##### Textauszug #####
Die Erwerbsorientierung der arbeitslosen Bevölkerung in der EU habe sich in den letzten Jahren hingegen erhöht, heißt es in der Bertelsmann-Studie. In 23 von 28 EU-Ländern ist der Anteil der inaktiven Personen ohne Erwerbswunsch zwischen 2008 und 2014 zurückgegangen, insbesondere unter Frauen und Älteren.

Gruppe Langzeitarbeitsloser „heterogen“

Der deutsche Forscher Torsten Lietzmann, Experte vom Institut für Arbeitsmarkt und Berufsforschung in Nürnberg, bestätigt in weiten Teilen das Ergebnis der Bertelsmann-Studie. Nach seinen Informationen passt es bei rund der Hälfte der Langzeitarbeitslosen nicht bei der Qualifikation, bei der anderen Hälfte spielen das Alter und gesundheitliche Probleme eine Rolle.
##### Ausgangsmaterial #####
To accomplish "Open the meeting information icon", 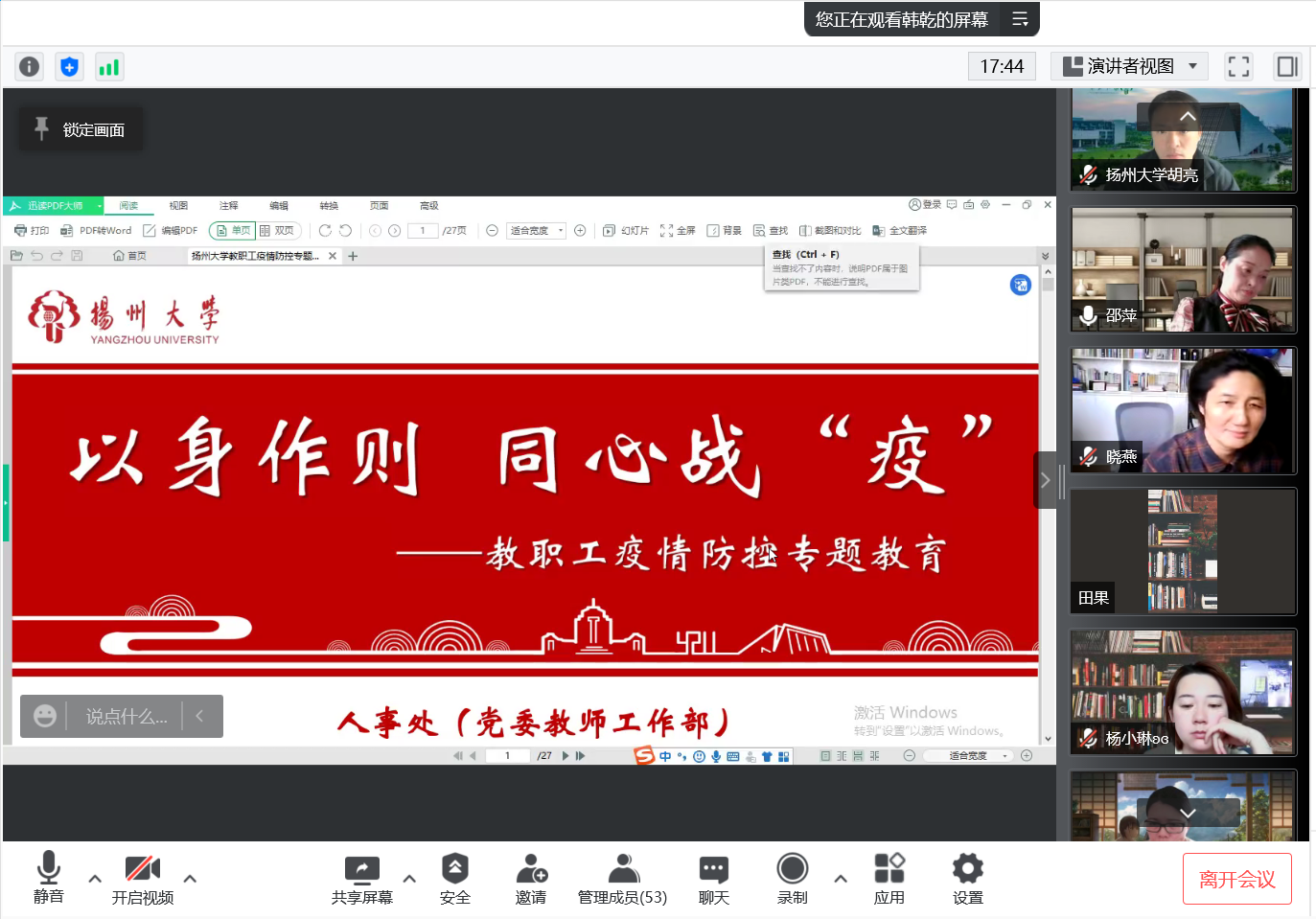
#####
> Zu erledigende Aufgaben:
1. In wie vielen der 28 EU-Länder ist laut dem Textauszug der Anteil der inaktiven Personen ohne Erwerbswunsch zwischen 2008 und 2014 zurückgegangen?
2. Zitiere bitte aus dem Textauszug die Stelle, die mit „Die Erwerbsorientierung der“ beginnt und mit „Probleme eine Rolle.“ endet.

> Ergebnisse je Aufgabe:
1. In 23 von 28 EU-Ländern.

2.
Die Erwerbsorientierung der arbeitslosen Bevölkerung in der EU habe sich in den letzten Jahren hingegen erhöht, heißt es in der Bertelsmann-Studie. In 23 von 28 EU-Ländern ist der Anteil der inaktiven Personen ohne Erwerbswunsch zwischen 2008 und 2014 zurückgegangen, insbesondere unter Frauen und Älteren.

Gruppe Langzeitarbeitsloser „heterogen“

Der deutsche Forscher Torsten Lietzmann, Experte vom Institut für Arbeitsmarkt und Berufsforschung in Nürnberg, bestätigt in weiten Teilen das Ergebnis der Bertelsmann-Studie. Nach seinen Informationen passt es bei rund der Hälfte der Langzeitarbeitslosen nicht bei der Qualifikation, bei der anderen Hälfte spielen das Alter und gesundheitliche Probleme eine Rolle.